Stored records
Start of Block

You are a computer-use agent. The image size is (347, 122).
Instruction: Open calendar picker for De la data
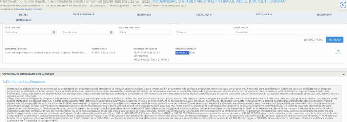(54, 32)
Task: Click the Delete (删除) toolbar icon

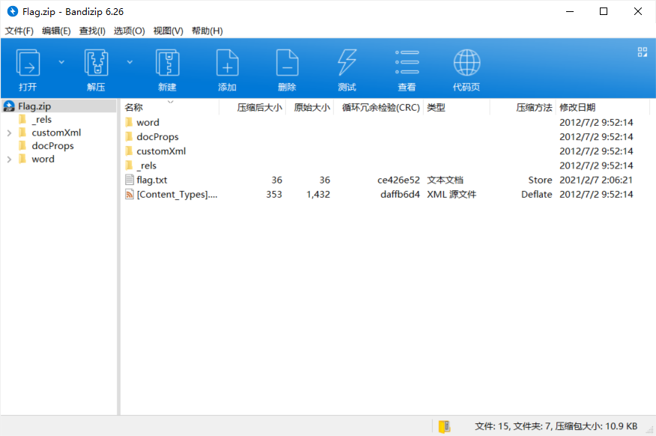Action: click(287, 64)
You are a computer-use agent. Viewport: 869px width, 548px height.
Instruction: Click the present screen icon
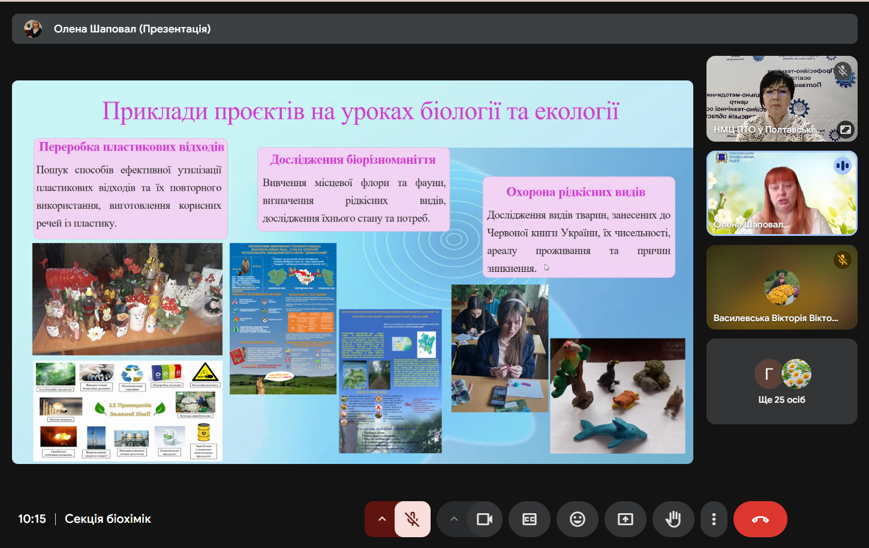(626, 519)
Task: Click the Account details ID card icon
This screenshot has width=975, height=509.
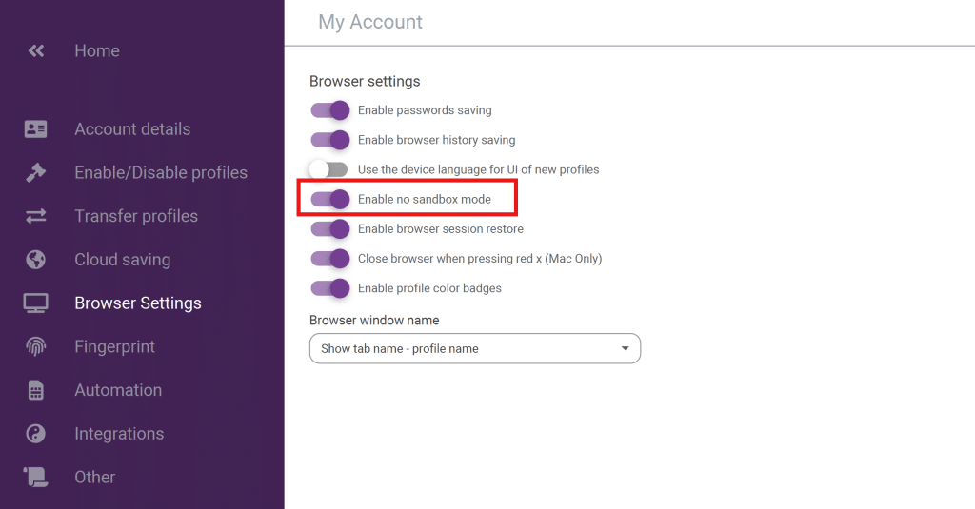Action: pos(35,128)
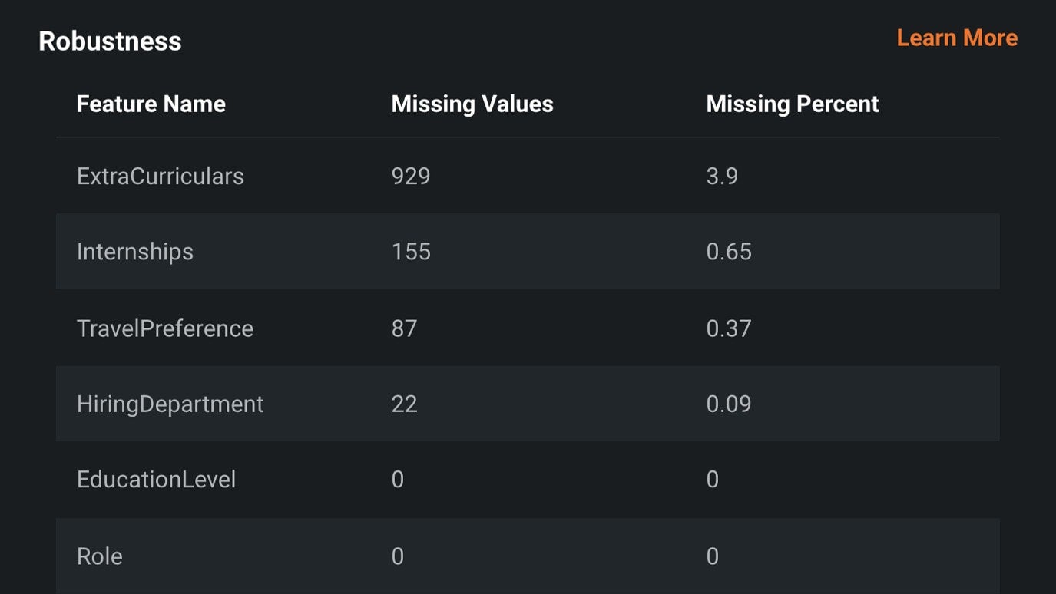This screenshot has height=594, width=1056.
Task: Click EducationLevel missing percent value
Action: click(713, 480)
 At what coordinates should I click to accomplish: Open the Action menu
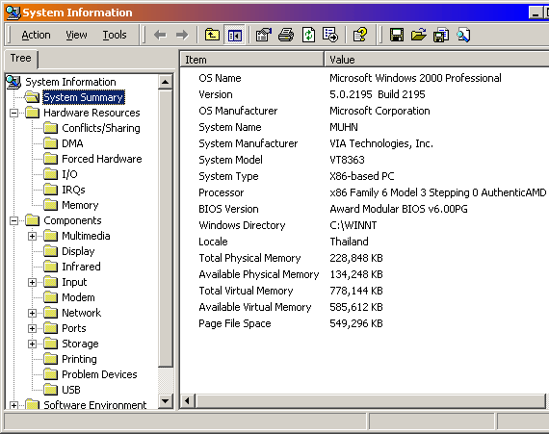point(36,35)
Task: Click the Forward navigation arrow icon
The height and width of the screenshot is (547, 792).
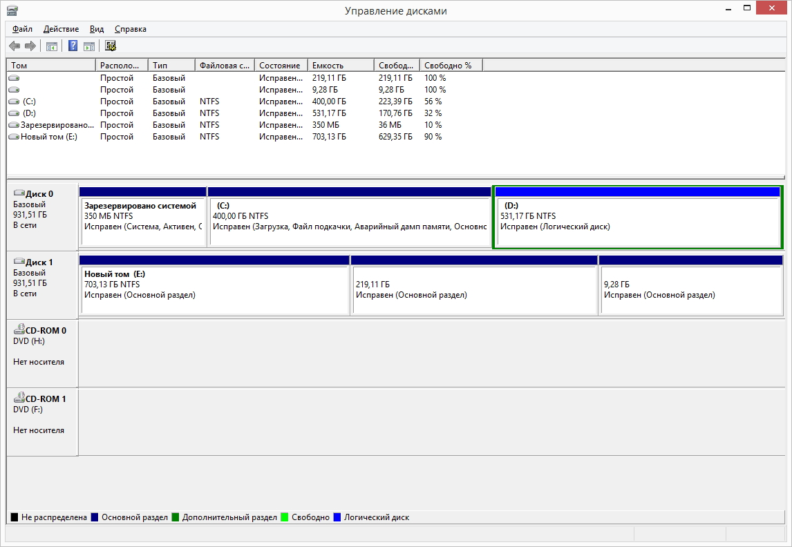Action: (x=30, y=46)
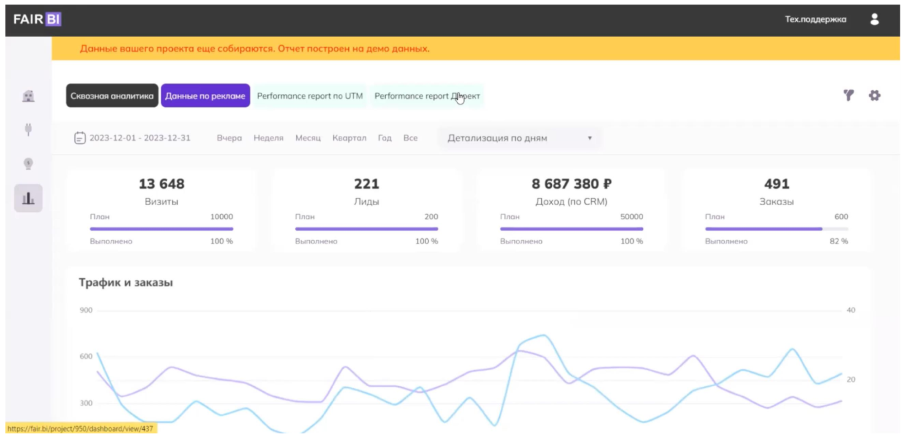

End of Block

§ The task
The copy you produce must hold all the records above exactly and none of their pictures.

§ Result of this task
You are a computer-use agent. The image size is (347, 122).
Instruction: Open calendar picker for De la data
(54, 32)
Task: Click the Delete (删除) toolbar icon

Action: click(287, 64)
You are a computer-use agent. Viewport: 869px width, 548px height.
Instruction: Click the present screen icon
(626, 519)
Task: Click the Account details ID card icon
This screenshot has width=975, height=509.
Action: pos(35,128)
This screenshot has height=594, width=1056.
Task: Click EducationLevel missing percent value
Action: click(713, 480)
 At what coordinates should I click to accomplish: Open the Action menu
point(36,35)
Task: Click the Forward navigation arrow icon
The height and width of the screenshot is (547, 792).
Action: (x=30, y=46)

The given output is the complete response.